The financial markets were relieved following the deal, despite a virtually complete loss of the company's stock value (over $20 billion in a matter of months). The risk of financial panic was not about potential losses to Bear Stearns' bondholders either. Instead, the market's relief focused on a single assurance: that J.P. Morgan stood behind the customer and counterparty obligations of Bear Stearns. Even if the Fed provides temporary liquidity, this assurance can still be achieved without a “non-recourse” feature, provided that Bear Stearns' bondholders are not defended against losses...
It appears likely that increased mortgage foreclosures will occur, and that stock prices may decline further, but actions like those of the Fed and Treasury will not avoid these outcomes.

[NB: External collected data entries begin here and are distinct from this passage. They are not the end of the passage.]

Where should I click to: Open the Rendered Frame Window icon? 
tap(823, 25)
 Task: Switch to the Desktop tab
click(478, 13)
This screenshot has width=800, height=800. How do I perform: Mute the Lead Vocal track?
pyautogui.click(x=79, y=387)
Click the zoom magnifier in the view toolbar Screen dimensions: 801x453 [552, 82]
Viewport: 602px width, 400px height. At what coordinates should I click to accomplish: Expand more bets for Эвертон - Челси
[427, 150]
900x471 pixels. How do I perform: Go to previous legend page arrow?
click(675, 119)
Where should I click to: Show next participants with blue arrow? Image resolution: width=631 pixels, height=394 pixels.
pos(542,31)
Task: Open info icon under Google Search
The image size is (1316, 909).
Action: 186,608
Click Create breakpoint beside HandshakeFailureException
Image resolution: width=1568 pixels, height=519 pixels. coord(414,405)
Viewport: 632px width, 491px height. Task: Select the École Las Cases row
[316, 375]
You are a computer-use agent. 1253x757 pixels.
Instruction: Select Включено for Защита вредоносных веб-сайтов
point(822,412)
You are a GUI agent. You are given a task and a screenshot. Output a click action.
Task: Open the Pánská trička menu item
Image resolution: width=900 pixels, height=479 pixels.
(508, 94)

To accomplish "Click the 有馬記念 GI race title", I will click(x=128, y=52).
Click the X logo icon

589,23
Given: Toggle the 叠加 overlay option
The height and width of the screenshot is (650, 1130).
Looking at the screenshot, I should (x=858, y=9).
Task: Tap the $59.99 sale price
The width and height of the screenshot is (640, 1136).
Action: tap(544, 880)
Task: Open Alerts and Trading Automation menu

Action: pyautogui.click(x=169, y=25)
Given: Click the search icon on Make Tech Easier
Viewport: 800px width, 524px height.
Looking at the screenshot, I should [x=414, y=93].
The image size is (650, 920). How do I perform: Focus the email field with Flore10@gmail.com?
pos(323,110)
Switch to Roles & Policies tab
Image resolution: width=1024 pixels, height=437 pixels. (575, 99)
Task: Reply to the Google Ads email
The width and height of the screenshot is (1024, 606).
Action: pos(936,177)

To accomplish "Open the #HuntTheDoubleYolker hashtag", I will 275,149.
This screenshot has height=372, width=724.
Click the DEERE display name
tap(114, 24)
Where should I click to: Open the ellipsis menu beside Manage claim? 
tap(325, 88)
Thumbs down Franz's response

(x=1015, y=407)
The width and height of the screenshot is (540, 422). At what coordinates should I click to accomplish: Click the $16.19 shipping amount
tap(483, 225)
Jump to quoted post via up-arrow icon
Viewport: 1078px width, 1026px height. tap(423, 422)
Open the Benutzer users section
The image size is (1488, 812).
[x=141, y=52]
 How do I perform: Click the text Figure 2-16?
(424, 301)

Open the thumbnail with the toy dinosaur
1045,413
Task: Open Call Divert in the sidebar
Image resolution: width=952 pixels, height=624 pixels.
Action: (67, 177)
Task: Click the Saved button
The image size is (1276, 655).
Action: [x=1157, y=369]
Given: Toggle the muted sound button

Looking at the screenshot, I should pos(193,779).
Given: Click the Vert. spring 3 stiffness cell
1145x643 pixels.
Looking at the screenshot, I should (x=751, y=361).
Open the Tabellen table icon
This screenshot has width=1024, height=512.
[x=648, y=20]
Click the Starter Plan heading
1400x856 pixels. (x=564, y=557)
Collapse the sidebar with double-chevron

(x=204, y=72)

Rising foreclosures are the natural downside of a speculative housing boom financed by easy credit and suppressed mortgage rates. Protecting the bondholders of investment banks is not an efficient way to help homeowners. With regard to the equity markets, the rich valuations of recent years were largely based on historically high profit margins (due to a declining share of GDP being paid to workers as wages and salaries). The realignment of these profit margins, and of stock values, is largely inevitable, and is not something that the government should spend public funds to prevent. These uncomfortable realignments will probably continue for a while, but the U.S. economy will recover...
Market Climate
Generally speaking, it is true that the stock market has tended to bottom about 4-5 months before the end of a recession. It is quite dangerous, however, to assume that the current downturn in the market or the economy will be of a specific duration, and to start “looking for a bottom” on that basis. Just as market tops are marked by expectations that economic strength will persist indefinitely, stock markets hit bottom when an economic downturn is taken as full fact, when conditions are widely expected to get substantially worse, and when investors have largely given up on any hope that the economy will improve in the foreseeable future.
My impression is that the early calls for a bottom ignore a realistic sense of history about how market peaks and troughs are formed. Once an ongoing and worsening recession is taken as a matter of common knowledge, it will be reasonable to talk about durable market lows. Until then, investors should recognize that a standard run-of-the-mill bear market averages a loss of about 30%.